To examine discriminating power (how well a test environment can separate resistant and susceptible genotypes) and representativeness (how well a genotype’s performance in a test environment is representative of its overall performance) of the test environments, a discriminativeness vs. representativeness plot was created (Fig. 3a). In the figure, the “Average-environment axis” (AEA) is represented by a line passing through the average environment co-ordinate (a point at the end of arrow) and biplot origin. Test environment vectors that have a smaller angle (more acute) with AEA are more representative. Concentric circles aid in comparing the length of the test environment vectors, the longer the vector from the biplot origin, the test environment had relatively more discriminating power (more informative). Most of the test environments have acute angles (< 90°) with each other (except between ‘GR22 mechanical only’ and ‘GH22A thrips only’), indicating strong positive correlations between the test environments. Ideally, the best environment would have a longer vector and the angle with AEA close to zero. Similarly, Ranking environment plot (Fig. 3b) shows the ideal test environment (the most discriminating and representative) as a center of the concentric circles. Looking at plot, it is evident that ‘GR22 Mechanical only’ is the least desirable test environment because it is located at the farthest distance from the center of the concentric circles.

Fig. 3

GGE biplot a Discriminativeness vs. representativeness of nine test environments and b ranking environments based on relative performance of 13 cultivars. “Scaling = 0” means data were not scaled. “Centering = 2” means the data were centered by the means of environment. “SVP = 2” means the singular value were partitioned into the environment eigenvectors for visualizing the correlation among environments. Text in “Blue” font represents the name of cultivars. Text in “Green” font represents the name of test conditions (Abbreviations: GR22.MI – Growth room 2022 Mechanical Inoculation, GR22A.MI.Th – Greenhouse 2022A Mechanical Inoculation + Thrips, GR22B.MI.Th – Greenhouse 2022B Mechanical Inoculation + Thrips, GR22A.Th – Greenhouse 2022A Thrips, GR22B.Th – Greenhouse 2022B Thrips, Fld21Jun – Field June 2021, Fld21Aug – Field August 2021, Fld22Jun – Field June 2022, Fld22Aug – Field August 2022)

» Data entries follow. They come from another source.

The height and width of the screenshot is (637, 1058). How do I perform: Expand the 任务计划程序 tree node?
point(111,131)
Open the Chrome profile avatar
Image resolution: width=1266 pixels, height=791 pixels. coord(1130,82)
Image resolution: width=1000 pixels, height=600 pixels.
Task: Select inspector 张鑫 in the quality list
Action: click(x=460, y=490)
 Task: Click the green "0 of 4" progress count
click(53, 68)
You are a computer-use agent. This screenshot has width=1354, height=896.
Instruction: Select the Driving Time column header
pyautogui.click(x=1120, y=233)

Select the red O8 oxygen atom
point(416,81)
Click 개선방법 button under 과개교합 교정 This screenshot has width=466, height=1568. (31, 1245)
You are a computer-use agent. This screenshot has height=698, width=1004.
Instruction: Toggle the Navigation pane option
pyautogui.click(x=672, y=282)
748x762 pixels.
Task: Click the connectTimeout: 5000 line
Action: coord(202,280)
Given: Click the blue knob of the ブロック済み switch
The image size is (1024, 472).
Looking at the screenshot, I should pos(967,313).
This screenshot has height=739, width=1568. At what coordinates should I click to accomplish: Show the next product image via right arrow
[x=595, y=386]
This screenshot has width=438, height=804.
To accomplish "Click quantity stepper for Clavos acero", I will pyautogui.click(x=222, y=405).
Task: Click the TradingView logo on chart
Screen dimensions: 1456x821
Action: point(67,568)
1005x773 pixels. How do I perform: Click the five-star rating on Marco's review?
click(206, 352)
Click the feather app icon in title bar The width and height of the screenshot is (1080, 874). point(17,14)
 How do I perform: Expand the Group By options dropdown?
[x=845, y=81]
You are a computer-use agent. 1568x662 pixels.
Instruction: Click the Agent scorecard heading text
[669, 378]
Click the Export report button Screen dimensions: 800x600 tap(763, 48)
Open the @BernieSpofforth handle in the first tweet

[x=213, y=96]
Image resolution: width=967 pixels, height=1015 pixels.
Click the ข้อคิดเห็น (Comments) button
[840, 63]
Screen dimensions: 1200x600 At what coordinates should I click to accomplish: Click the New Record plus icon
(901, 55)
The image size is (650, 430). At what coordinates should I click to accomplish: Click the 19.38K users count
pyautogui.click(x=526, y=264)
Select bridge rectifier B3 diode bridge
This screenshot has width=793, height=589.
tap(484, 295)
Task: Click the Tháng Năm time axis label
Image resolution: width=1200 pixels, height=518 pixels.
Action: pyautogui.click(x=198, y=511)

‘Mean vs. stability’ (Fig. 4a) plot is visualized to assess mean performance and stability of all 13 genotypes evaluated across the nine test environments. The single-arrowed line is the AEA and points towards higher disease severity. Therefore, genotypes positioned the farthest to the left of the plot (‘Cavalry’, ‘Eruption’, and ‘Rubens Red’) are the most resistant. The length of vertical dotted line connecting the genotype that is perpendicular to AEA shows the genotype stability (shorter the line in either direction of AEA, the genotype is more stable). This indicates that ‘Eruption’ is the most stable resistant cultivar followed by ‘Cavalry’. ‘Defender’ and ‘Paris White’ are the most stable susceptible cultivars. Likewise, ‘Ranking genotypes’ is visualized in Fig. 4b. The center of concentric circles in this plot indicates the highest disease severity mean. Therefore, genotypes distantly located from this origin are more resistant (‘Cavalry’, ‘Eruption’, and ‘Rubens Red’).

Fig. 4

GGE biplot a Mean vs. stability of 13 cultivars and b ranking of genotypes performance across nine test environments. “Scaling = 0” means data were not scaled. “Centering = 2” means the data were centered by the means of environment. “SVP = 1” means the singular value were partitioned into the genotype eigenvectors for visualizing the correlation among genotypes. Text in “Blue” font represents the name of cultivars. Text in “Green” font represents the name of test conditions (Abbreviations: GR22.MI – Growth room 2022 Mechanical Inoculation, GR22A.MI.Th – Greenhouse 2022A Mechanical Inoculation + Thrips, GR22B.MI.Th – Greenhouse 2022B Mechanical Inoculation + Thrips, GR22A.Th – Greenhouse 2022A Thrips, GR22B.Th – Greenhouse 2022B Thrips, Fld21Jun – Field June 2021, Fld21Aug – Field August 2021, Fld22Jun – Field June 2022, Fld22Aug – Field August 2022)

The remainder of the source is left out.